From all the vegetables we're growing in our garden, zucchini/courgette thrives best (closely followed by Jerusalem artichokes). And whereas the fruit might need another few days to be ready, zucchini blossoms are perfect already. Previously I've made zucchini blossom fritters and zucchini blossom frittata, this year I tried to stuff them. I came across two more or less identical recipes - one by Lucas Hollweg in the UK Sunday Times, the other by Jamie Oliver. A bit of tweaking here and there (who uses self-rising flour!?!?), and I came up with this version that we all LOVED.

You can use both male and female zucchini blossoms for this dish, as I did. (How can you tell them apart? The female blossoms have a tiny zucchini attached to them; the male blossoms just have the stem). I usually just use the male blossoms, as the female are the ones providing us with tasty courgettes later on.
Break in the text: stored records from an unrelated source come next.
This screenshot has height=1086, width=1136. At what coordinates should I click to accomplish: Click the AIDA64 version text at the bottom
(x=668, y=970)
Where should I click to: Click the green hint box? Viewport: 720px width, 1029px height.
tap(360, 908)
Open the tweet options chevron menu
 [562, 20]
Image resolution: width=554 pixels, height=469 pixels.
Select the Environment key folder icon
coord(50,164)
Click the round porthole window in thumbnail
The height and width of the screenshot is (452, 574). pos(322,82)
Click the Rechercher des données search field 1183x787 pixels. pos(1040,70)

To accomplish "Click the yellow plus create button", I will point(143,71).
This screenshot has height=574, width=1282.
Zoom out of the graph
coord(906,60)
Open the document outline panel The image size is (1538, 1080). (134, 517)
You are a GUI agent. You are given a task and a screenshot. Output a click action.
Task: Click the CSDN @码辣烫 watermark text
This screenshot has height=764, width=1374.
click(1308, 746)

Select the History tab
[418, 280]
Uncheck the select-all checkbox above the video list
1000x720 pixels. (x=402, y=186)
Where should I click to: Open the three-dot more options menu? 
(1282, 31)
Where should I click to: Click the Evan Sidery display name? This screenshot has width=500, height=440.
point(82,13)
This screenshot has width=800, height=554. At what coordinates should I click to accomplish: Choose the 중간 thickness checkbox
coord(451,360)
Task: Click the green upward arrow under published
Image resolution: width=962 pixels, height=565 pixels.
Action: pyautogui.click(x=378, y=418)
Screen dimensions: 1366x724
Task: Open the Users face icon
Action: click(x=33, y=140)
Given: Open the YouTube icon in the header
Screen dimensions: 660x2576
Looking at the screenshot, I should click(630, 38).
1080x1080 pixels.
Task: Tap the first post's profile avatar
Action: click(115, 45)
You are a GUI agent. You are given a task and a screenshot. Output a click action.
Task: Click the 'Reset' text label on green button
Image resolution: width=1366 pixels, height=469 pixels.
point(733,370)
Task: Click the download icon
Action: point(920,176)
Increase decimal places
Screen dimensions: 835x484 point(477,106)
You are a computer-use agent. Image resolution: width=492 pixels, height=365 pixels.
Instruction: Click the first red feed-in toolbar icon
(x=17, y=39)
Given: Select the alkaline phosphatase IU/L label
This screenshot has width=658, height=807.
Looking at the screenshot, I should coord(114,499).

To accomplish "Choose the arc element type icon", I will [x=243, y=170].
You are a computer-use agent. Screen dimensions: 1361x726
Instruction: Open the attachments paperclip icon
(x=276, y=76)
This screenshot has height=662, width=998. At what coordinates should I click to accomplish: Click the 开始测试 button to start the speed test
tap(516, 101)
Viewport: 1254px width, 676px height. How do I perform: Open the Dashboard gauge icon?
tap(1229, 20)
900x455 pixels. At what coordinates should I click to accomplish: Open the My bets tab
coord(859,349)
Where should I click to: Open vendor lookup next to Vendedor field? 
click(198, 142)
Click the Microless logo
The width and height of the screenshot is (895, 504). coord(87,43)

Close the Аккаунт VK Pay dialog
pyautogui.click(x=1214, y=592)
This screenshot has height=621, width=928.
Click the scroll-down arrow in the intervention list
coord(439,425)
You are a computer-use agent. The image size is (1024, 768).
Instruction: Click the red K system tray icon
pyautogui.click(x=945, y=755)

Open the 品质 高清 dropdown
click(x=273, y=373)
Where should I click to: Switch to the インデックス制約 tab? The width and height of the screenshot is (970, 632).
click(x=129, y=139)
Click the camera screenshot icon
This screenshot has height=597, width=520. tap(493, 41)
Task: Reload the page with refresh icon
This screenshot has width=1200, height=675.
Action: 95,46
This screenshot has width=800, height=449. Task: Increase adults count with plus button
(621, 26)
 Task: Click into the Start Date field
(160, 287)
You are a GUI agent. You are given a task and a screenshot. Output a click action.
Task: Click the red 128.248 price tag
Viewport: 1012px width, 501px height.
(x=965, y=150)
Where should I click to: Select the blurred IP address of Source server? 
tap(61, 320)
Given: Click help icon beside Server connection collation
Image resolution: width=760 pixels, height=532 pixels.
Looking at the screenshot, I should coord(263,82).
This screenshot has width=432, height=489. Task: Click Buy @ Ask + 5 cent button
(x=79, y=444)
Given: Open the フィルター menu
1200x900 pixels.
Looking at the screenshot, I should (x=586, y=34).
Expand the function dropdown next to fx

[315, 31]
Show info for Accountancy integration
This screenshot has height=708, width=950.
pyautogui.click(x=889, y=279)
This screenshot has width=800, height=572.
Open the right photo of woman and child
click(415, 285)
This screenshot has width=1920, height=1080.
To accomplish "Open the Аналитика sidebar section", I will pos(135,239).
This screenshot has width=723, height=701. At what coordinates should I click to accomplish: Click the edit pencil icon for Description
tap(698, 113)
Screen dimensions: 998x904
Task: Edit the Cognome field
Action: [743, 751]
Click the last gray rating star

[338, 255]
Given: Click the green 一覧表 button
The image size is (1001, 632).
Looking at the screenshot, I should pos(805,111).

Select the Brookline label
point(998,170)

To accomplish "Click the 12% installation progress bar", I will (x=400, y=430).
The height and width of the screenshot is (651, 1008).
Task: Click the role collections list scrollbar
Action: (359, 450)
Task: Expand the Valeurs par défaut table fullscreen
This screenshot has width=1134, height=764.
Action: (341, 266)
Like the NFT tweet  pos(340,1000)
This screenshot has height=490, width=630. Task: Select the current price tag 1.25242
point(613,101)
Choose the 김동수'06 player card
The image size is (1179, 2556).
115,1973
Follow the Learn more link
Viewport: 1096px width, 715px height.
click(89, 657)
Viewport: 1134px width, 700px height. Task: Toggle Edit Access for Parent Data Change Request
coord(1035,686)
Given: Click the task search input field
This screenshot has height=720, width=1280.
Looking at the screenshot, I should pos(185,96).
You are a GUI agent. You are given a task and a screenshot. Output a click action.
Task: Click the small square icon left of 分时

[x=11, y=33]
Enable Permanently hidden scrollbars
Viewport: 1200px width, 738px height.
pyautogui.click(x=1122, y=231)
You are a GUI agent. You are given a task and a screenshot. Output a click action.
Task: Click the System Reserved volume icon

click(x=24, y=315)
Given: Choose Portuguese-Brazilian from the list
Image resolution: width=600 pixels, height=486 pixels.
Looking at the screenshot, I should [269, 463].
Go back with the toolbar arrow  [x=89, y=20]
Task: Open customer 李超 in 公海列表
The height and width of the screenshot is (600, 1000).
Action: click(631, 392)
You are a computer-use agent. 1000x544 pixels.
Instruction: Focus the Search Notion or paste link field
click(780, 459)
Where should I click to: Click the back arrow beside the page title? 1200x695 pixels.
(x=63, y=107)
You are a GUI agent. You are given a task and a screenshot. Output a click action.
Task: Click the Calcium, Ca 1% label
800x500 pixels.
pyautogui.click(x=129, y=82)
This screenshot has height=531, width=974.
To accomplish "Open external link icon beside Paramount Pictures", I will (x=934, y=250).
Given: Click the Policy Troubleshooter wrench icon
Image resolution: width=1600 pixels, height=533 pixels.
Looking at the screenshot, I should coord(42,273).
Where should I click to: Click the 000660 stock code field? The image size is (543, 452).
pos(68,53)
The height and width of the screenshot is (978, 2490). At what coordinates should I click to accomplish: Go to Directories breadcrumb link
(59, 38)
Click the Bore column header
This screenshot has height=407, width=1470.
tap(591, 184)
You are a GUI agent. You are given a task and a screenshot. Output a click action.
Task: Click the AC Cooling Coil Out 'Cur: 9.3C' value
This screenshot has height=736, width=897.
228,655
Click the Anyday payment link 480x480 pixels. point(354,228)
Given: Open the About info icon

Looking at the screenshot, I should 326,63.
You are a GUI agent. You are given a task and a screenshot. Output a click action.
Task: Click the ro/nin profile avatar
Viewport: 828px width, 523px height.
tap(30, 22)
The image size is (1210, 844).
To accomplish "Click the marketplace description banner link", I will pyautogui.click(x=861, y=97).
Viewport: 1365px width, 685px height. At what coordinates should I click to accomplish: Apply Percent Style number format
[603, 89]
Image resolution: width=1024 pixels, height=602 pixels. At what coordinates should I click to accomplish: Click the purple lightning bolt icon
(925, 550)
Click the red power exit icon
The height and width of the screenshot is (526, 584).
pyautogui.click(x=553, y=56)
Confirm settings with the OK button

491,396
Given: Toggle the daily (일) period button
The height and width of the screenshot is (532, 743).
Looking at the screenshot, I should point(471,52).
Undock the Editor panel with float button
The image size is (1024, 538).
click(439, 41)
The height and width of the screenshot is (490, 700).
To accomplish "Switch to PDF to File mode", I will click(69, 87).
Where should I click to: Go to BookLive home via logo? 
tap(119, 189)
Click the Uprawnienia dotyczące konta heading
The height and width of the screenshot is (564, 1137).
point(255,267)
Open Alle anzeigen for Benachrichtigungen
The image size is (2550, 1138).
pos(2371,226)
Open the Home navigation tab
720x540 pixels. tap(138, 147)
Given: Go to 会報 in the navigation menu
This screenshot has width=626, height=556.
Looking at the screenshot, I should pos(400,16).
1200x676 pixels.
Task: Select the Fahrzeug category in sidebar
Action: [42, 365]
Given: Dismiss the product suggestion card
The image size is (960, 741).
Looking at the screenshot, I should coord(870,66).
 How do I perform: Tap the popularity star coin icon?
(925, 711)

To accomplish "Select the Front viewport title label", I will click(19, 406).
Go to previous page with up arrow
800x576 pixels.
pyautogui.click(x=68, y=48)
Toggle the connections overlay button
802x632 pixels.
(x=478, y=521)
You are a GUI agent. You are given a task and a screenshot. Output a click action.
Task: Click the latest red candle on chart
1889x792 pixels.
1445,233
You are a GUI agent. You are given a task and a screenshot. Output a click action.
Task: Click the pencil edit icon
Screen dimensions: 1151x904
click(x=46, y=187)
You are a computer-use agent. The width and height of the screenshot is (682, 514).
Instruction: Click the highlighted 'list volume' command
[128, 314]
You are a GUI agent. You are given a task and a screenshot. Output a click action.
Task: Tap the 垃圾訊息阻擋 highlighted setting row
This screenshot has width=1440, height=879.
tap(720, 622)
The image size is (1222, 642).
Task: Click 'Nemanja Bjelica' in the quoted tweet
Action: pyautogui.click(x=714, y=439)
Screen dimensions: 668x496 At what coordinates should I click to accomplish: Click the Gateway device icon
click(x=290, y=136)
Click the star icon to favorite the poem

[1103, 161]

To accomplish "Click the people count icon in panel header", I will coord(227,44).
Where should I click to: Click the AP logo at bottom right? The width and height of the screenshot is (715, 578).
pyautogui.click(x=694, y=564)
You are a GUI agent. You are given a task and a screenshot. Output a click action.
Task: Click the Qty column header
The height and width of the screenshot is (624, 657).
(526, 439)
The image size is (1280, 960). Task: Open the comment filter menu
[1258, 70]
The male blossoms look like this:

Courgette flower / Zucchini blossom / Suvikõrvitsaõis
Male courgette flower/zucchini blossom

However, if you don't need so many proper zucchinis, you can pick the female blossoms as well - it'll give you a more substantial dish.

Courgette flowers / Zucchini flowers / Suvikõrvitsaõied
Courgette flowers @ Lyon Market, France, August 2009. Female blossoms are at the front, male blossoms at the back.

What's your favourite way to stuff courgette flowers/zucchini blossoms?

Deep-fried stuffed courgette flowers
(Frititud täidetud suvikõrvitsaõied)

Stuffed courgette flowers / Täidetud suvikõrvitsaõied

12 large and fresh zucchini blossoms/courgette flowers
vegetable oil, for frying

Filling:
250 g ricotta cheese
25 g freshly grated Parmesan cheese
finely grated zest of half a lemon
a small handful of fresh mint, finely chopped
a generous pinch of freshly grated nutmeg
salt anf freshly ground black pepper

Batter:
120 g all-purpose/plain flour (about 200 ml)
0.5 tsp baking powder
a pinch of salt
250 ml (a cup) of sparkling water/mineral water

To serve:
sea salt flakes and lemon wedges

Make the filling. Mix ricotta, Parmesan, lemon zest and mind leaves. Season generously with salt, pepper and nutmeg. Form the mixture into 12 small balls.
Prepare the zucchini blossoms - I avoid rinsing, if at all possible, and neither do I remove the
filaments from the female flowers. (You're welcome to do so, if you prefer). Make sure there are no little critters hiding inside the blossoms! Using your fingers, gently open each blossom and place one small stuffing ball inside. Gently close the blossom around the filling - either just folding the petals over the stuffing, twisting the petals or using a chive to tie the petals tightly together.
Mix the ingredients for the batter - it should have the consistency of a thin crepe batter.
Heat 4-5 cm (about 2 inches) of oil in a small saucepan. The temperature is about right when a little peeled potato cube or bread cube begins to sizzle and turns into nice golden brown when you drop it into the oil.
Now, working with couple of zucchini blossoms at the time, dip them into the batter, then lower them into hot oil. Fry for about 2-3 minutes, then gently turn them over and let them brown on the other side as well.
Using a slotted spoon, transfer them into a double layer of kitchen paper to drain off the excess oil.
Fry the rest of the stuffed zucchini blossoms in a similar fashion.

Serve hot, sprinkled with some Maldon sea salt and lemon wedges on the side.